The data below:

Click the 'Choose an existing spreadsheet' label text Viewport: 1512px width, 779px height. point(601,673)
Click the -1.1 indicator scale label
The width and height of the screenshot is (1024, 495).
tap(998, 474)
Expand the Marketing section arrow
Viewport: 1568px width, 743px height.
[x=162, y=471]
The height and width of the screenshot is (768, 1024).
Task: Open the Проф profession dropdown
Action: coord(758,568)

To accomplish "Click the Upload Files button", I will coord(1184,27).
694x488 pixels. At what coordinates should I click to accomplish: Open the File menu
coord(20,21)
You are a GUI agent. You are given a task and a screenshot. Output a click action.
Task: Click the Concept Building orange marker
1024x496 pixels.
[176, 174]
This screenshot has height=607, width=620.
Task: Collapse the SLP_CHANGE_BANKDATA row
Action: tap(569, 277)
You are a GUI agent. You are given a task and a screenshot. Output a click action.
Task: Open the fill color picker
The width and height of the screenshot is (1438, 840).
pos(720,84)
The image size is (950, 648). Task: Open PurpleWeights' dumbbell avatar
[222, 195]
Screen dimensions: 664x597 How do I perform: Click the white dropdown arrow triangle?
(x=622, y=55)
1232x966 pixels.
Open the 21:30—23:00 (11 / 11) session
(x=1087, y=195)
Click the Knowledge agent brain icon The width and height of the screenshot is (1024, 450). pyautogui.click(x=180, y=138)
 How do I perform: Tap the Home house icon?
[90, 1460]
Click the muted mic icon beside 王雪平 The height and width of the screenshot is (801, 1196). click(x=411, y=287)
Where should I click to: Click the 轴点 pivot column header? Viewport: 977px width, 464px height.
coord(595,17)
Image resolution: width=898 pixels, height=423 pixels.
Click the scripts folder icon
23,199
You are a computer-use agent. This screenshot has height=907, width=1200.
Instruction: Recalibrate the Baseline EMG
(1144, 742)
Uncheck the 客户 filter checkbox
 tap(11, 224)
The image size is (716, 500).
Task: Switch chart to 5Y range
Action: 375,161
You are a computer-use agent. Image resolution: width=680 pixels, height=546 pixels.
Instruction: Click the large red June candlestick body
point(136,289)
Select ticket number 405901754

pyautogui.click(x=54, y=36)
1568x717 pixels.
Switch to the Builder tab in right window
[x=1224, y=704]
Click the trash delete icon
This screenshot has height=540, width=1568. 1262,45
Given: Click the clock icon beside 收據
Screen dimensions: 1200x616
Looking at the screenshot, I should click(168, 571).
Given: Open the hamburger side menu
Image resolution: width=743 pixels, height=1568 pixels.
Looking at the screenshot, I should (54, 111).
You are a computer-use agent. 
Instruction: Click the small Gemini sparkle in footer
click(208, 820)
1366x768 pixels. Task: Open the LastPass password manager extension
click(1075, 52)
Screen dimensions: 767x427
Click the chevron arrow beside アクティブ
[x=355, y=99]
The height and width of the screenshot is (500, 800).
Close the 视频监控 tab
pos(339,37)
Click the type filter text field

End of The data.

**Action item**
The lines above from the one with "Where should I" through the one with "You are a computer-use agent. Image" are to be duplicated exactly, ends included, with nothing added.

**Response below**
Where should I click to: Click the 轴点 pivot column header? Viewport: 977px width, 464px height.
coord(595,17)
Image resolution: width=898 pixels, height=423 pixels.
Click the scripts folder icon
23,199
You are a computer-use agent. This screenshot has height=907, width=1200.
Instruction: Recalibrate the Baseline EMG
(1144, 742)
Uncheck the 客户 filter checkbox
 tap(11, 224)
The image size is (716, 500).
Task: Switch chart to 5Y range
Action: 375,161
You are a computer-use agent. Image resolution: width=680 pixels, height=546 pixels.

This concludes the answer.